36 - Yâsîn suresi 18. âyet meali

قَالُوا إِنَّا تَطَيَّرْنَا بِكُمْ لَئِن لَّمْ تَنتَهُوا لَنَرْجُمَنَّكُمْ وَلَيَمَسَّنَّكُم مِّنَّا عَذَابٌ أَلِيمٌ
Kâlû innâ tetayyernâ bi kum, le in lem tentehû le nercumennekum ve le yemessennekum minnâ azâbun elîm(elîmun).
  
kâlû dediler
innâ hiç şüphesiz biz, muhakkak ki biz
tetayyernâ uğursuzluğa uğradık
bi kum size
le mutlaka, elbette, muhakkak
in lem tentehû eğer vazgeçmezseniz
le mutlaka, elbette, muhakkak
nercume- enne-kum (receme) biz sizi mutlaka taşlarız (taşladı)
ve le ve elbette, mutlaka
yemesse- enne-kum (messe) size mutlaka dokunacak (dokundu)
min-nâ bizden
azâbun bir azap
elîmun elîm, acıklı
   
Abdulbaki Gölpınarlı Demişlerdi ki: Gerçekten de sizin yüzünüzden uğursuzluğa uğramadayız, andolsun ki bu işten vazgeçmezseniz elbette taşlarız sizi ve elbette bizden, elemli bir azâba uğrarsınız.

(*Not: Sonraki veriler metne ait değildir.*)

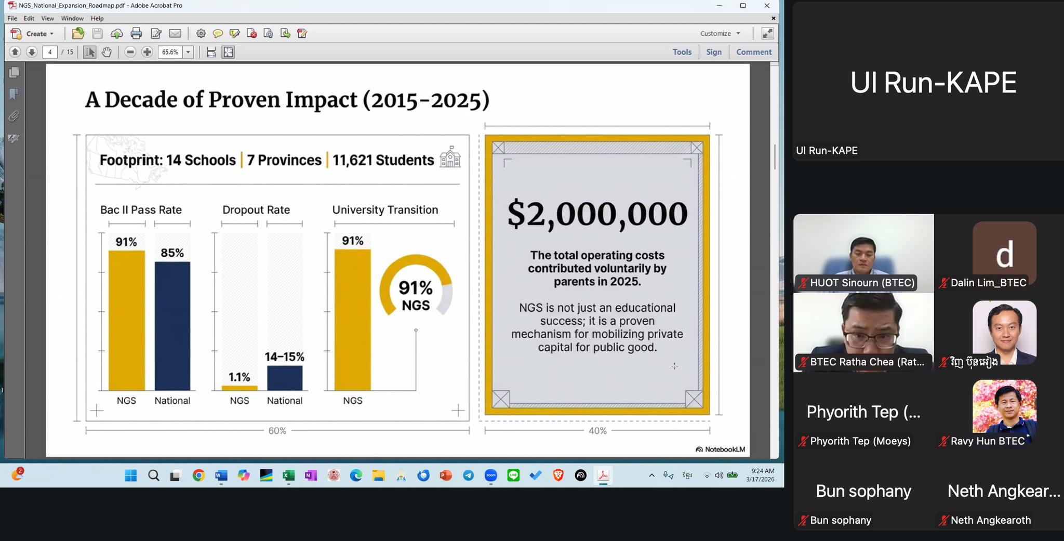Open the View menu
Screen dimensions: 1064x541
click(47, 18)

Abdullah Parlıyan Toplumun cevabı: “Doğrusu sizin yüzünüzden başımıza uğursuzluk çöktü. Eğer bu işinize bir son vermez ve elçiliğinizden vazgeçmezseniz, sizi taşa tutacağız ve mutlaka bizden yana size, acıklı bir azap dokunacaktır.”
Adem Uğur (Bunun üzerine onlar:) Doğrusu siz bize uğursuz geldiniz. Eğer bu işten vazgeçmezseniz, andolsun sizi taşlarız. Ve bizden size mutlaka fena bir kötülük dokunur, dediler.
Ahmed Hulusi Dediler ki: "Kuşkusuz sizde uğursuzluk olduğunu düşünüyoruz. . . Andolsun ki, eğer vazgeçmezseniz, kesinlikle sizi taşlayarak öldüreceğiz ve elbette size bizden feci bir azap dokunacaktır. "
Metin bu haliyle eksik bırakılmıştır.